(SOURCE EXTRACT)
Start Spreading the Blues - Kintail, Kintail (Day 1)
by Graeme D » Tue Aug 10, 2010 1:40 pm
Route description: Sgùrr nan Conbhairean, Càrn Ghluasaid and Sàil Chaorainn
Munros included on this walk: Càrn Ghluasaid, Sàil Chaorainn, Sgùrr nan Conbhairean
Date walked: 04/08/2010
Time taken: 7 hours
Distance: 17 kmRegister or Login free to be able to rate and comment on reports (as well as access 1:25000 mapping).
I am of course alluding to the Munro Mecca that is Kintail, which I had previously passed through on a number of occasions en route to and/or returning from either Skye or Torridon, but as of yet, I had not ventured onto the multitude of fantastic mountains dotted around Loch Cluanie and Glen Shiel. Time to get out on the piste in Kintail!
I also hadn't been out walking with my mate Robin since last September, other than on Duke of Edinburgh gigs through school or on our WGL award training days back in March, all of which was pretty cool but none of which really counts. So, as I was saying, we hadn't truly walked together since September. Make that almost a year. It was high time that sorry situation was addressed as well.
Robin has done well over 200 Munros but in the last 2 years has added only two new additions to his list - Beinn Dearg near Blair Atholl and Meall Buidhe in Glen Lyon, both done with yours truly for company. Of his Munros still showing up as red on the map, eight were on the north side of Loch Cluanie. So, plans for an assault on Kintail were duly hatched.

(GIVEN INFORMATION)

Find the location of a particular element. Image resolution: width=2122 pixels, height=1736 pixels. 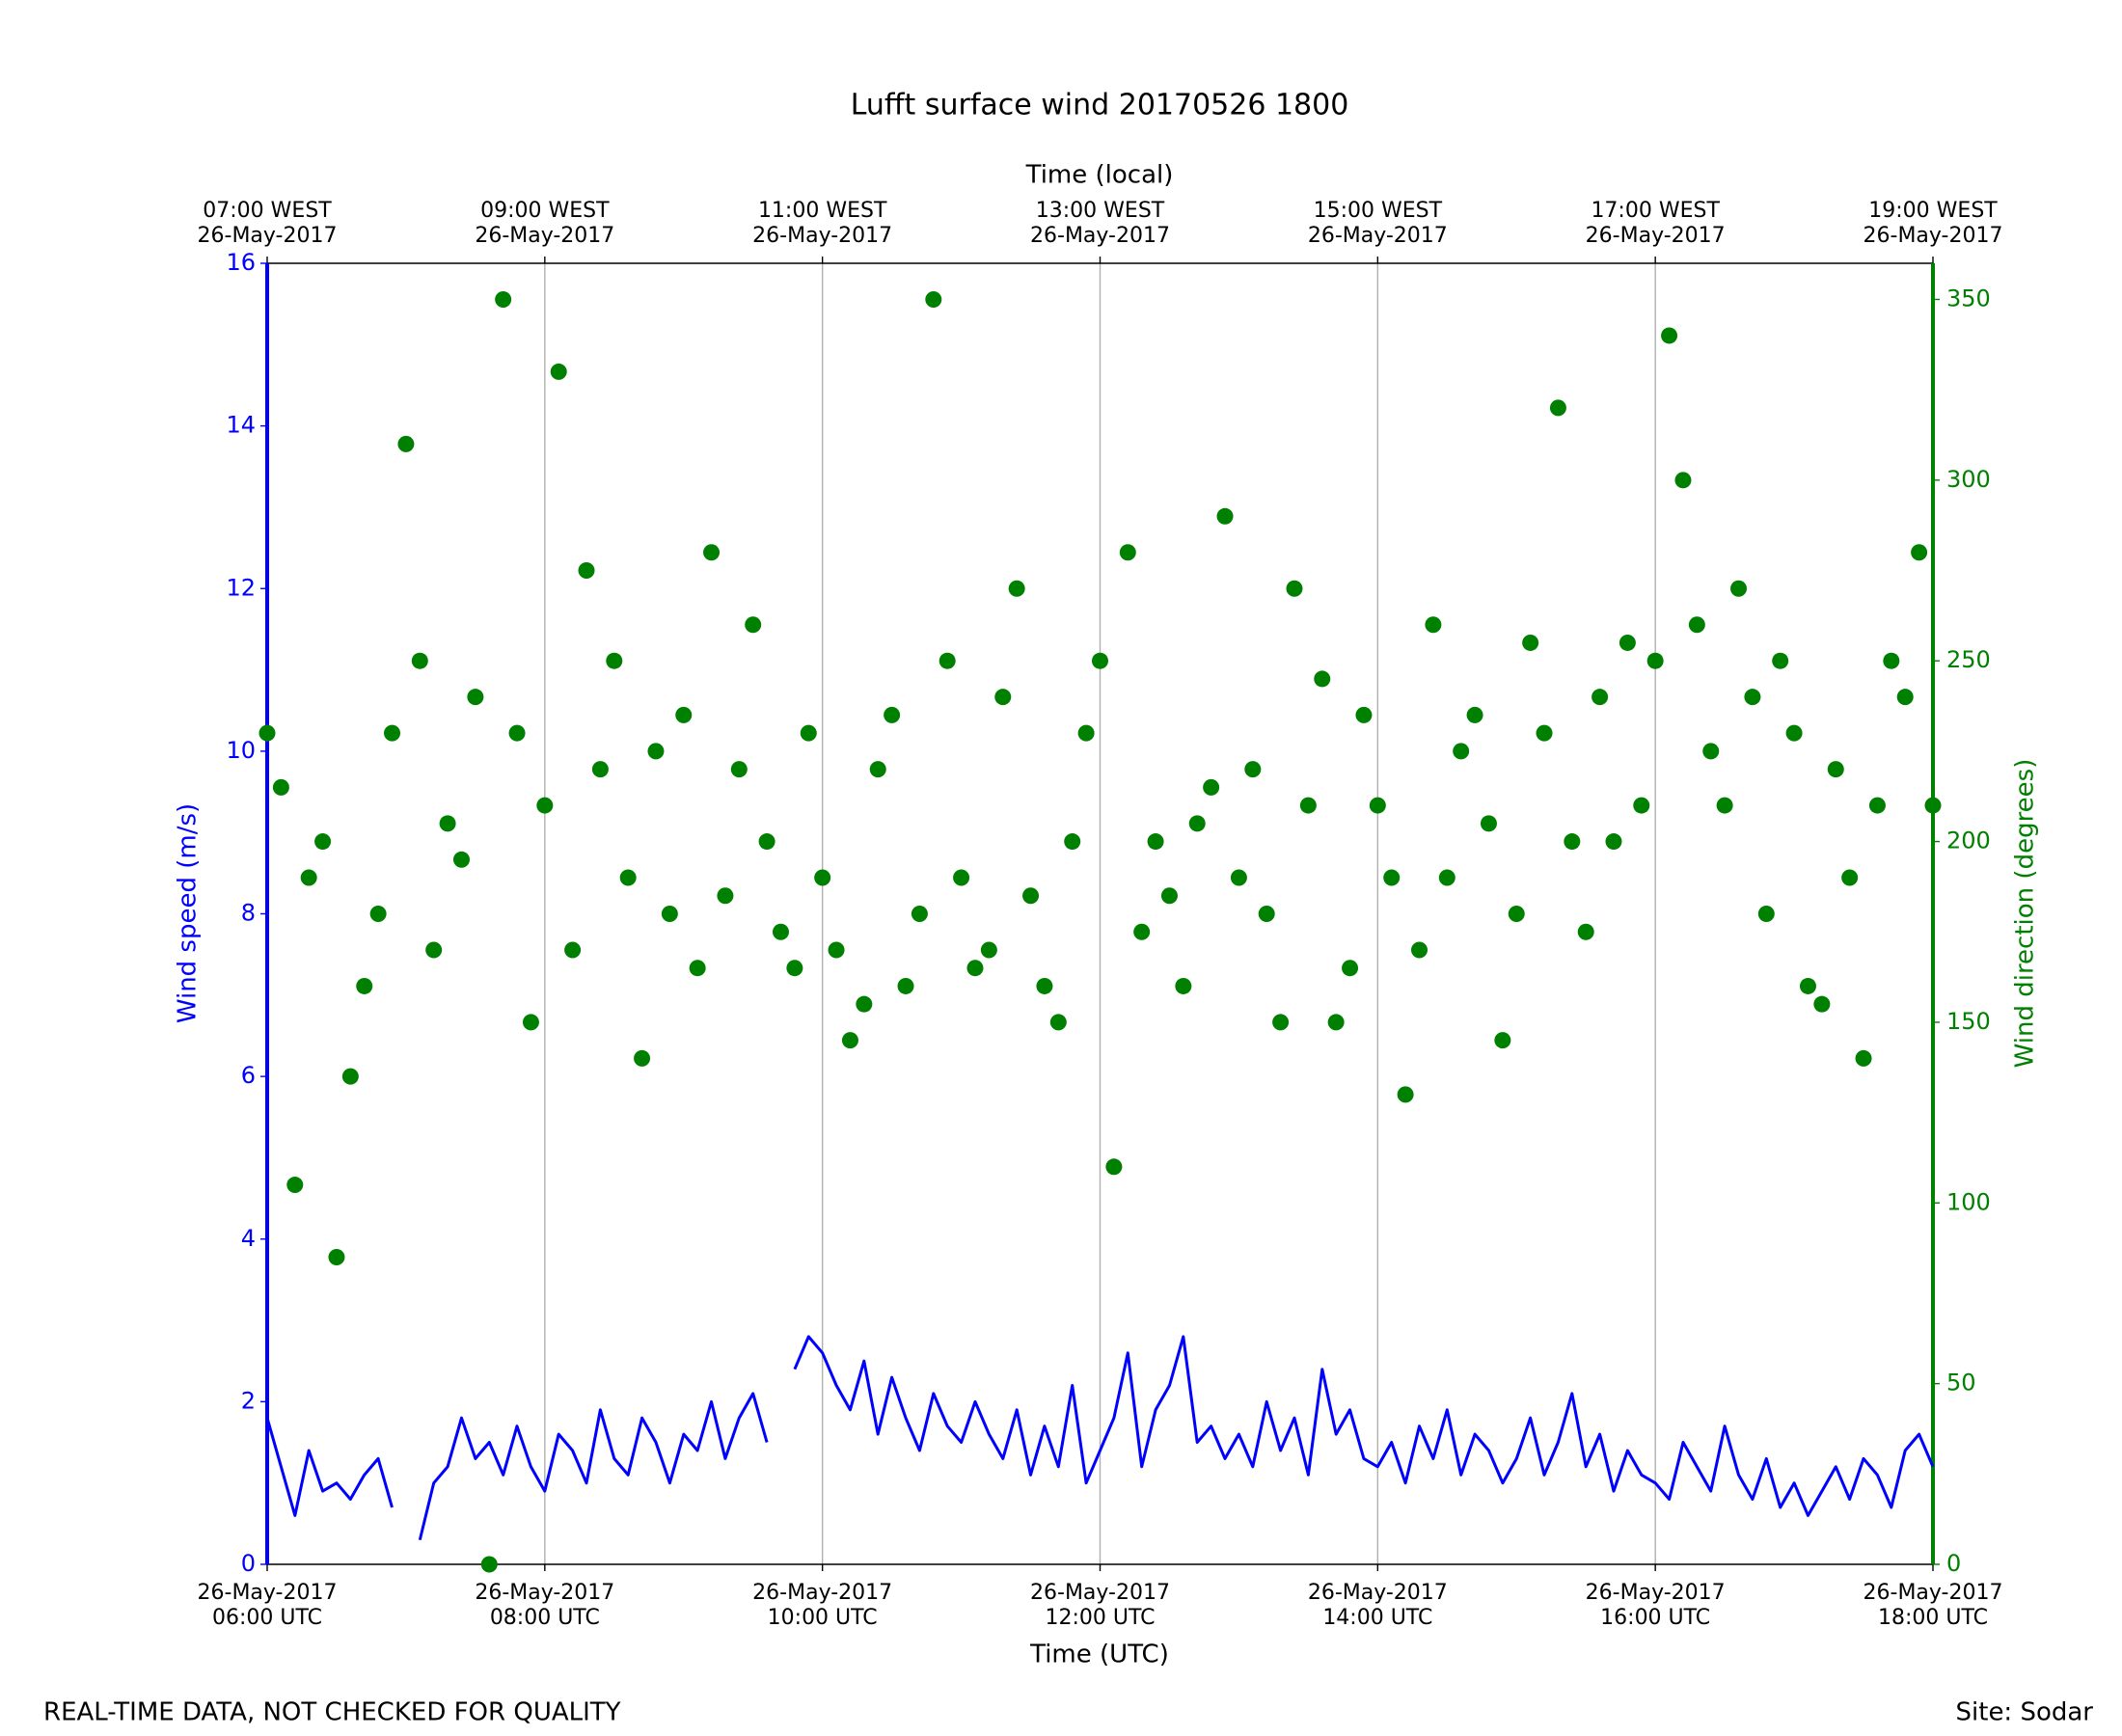

x-tick-label: 06:00 UTC is located at coordinates (267, 1618).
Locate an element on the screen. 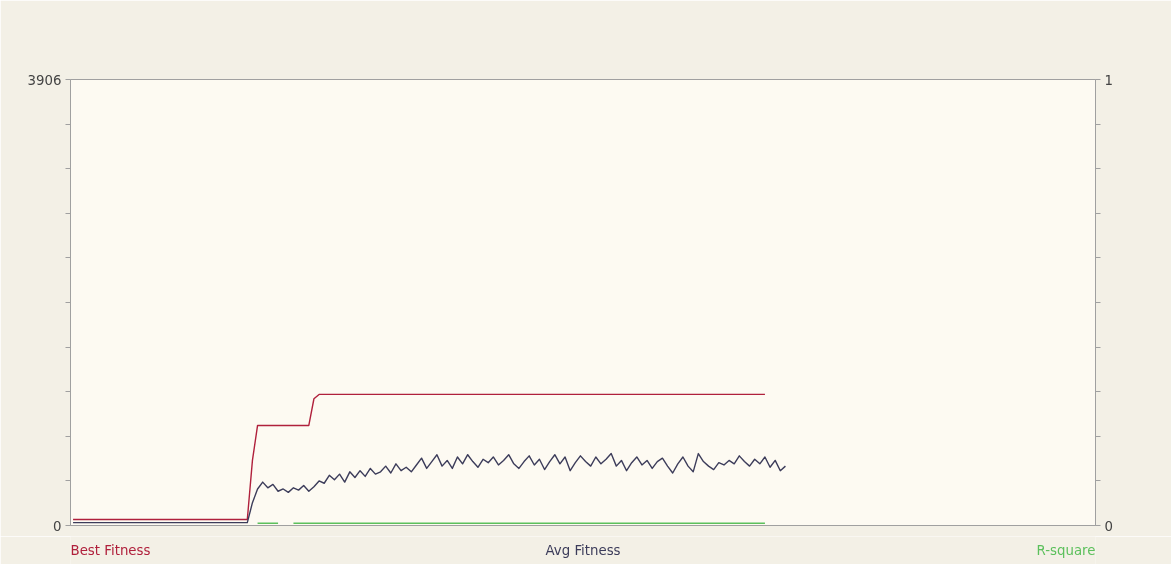  text: Avg Fitness is located at coordinates (583, 550).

(TASK 1) Do the following statements agree with the Kintail walk report? For each, answer yes or no and quote the deciding words. (a) The walk took 7 hours. (b) Robin had done fewer than 200 Munros. (c) Eight of Robin's remaining Munros were on the north side of Loch Cluanie.
(TASK 2) Print the passage of the Kintail walk report between "I am of course" and "piste in Kintail!", inclusive.
(TASK 3) Proceed with the Kintail walk report from the point where it stops.

(REPLY 1)
(a) Yes: "Time taken: 7 hours"
(b) No: "Robin has done well over 200 Munros"
(c) Yes: "eight were on the north side of Loch Cluanie"

(REPLY 2)
I am of course alluding to the Munro Mecca that is Kintail, which I had previously passed through on a number of occasions en route to and/or returning from either Skye or Torridon, but as of yet, I had not ventured onto the multitude of fantastic mountains dotted around Loch Cluanie and Glen Shiel. Time to get out on the piste in Kintail!

(REPLY 3)
Robin fancied B&B accommodation. I preferred the idea of a high camp. We decided to split the difference and camp from the car. So, a very disorganised yours truly (with stuff thrown willy-nilly into the car) met an equally disorganised Robin (with stuff spewing out of plastic crates in the back of his car) at the Beatrix Potter place in Birnam at 7am as arranged (actually, it was more like 7.30.... I think I already mentioned some organisational issues were encountered). I hastily heaved my gear into the back of his considerably more spacious, more reliable and less wet dog stench ridden motor and dumped my Astra in the dodgiest looking location I could find in the hope that some local neds would avail themselves of it to joy-ride around the mean streets of the Greater Birnam/Dunkeld conurbation before torching it or dumping it in the River Tay. Alas, Birnam must be some kind of ned-free, crime-free utopia in the heart of Scotland. Not even the old computer on the back seat (which I have been carting about there for weeks in the hope of finally remembering to swing by the municipal recycling facility) proved to be adequate bait.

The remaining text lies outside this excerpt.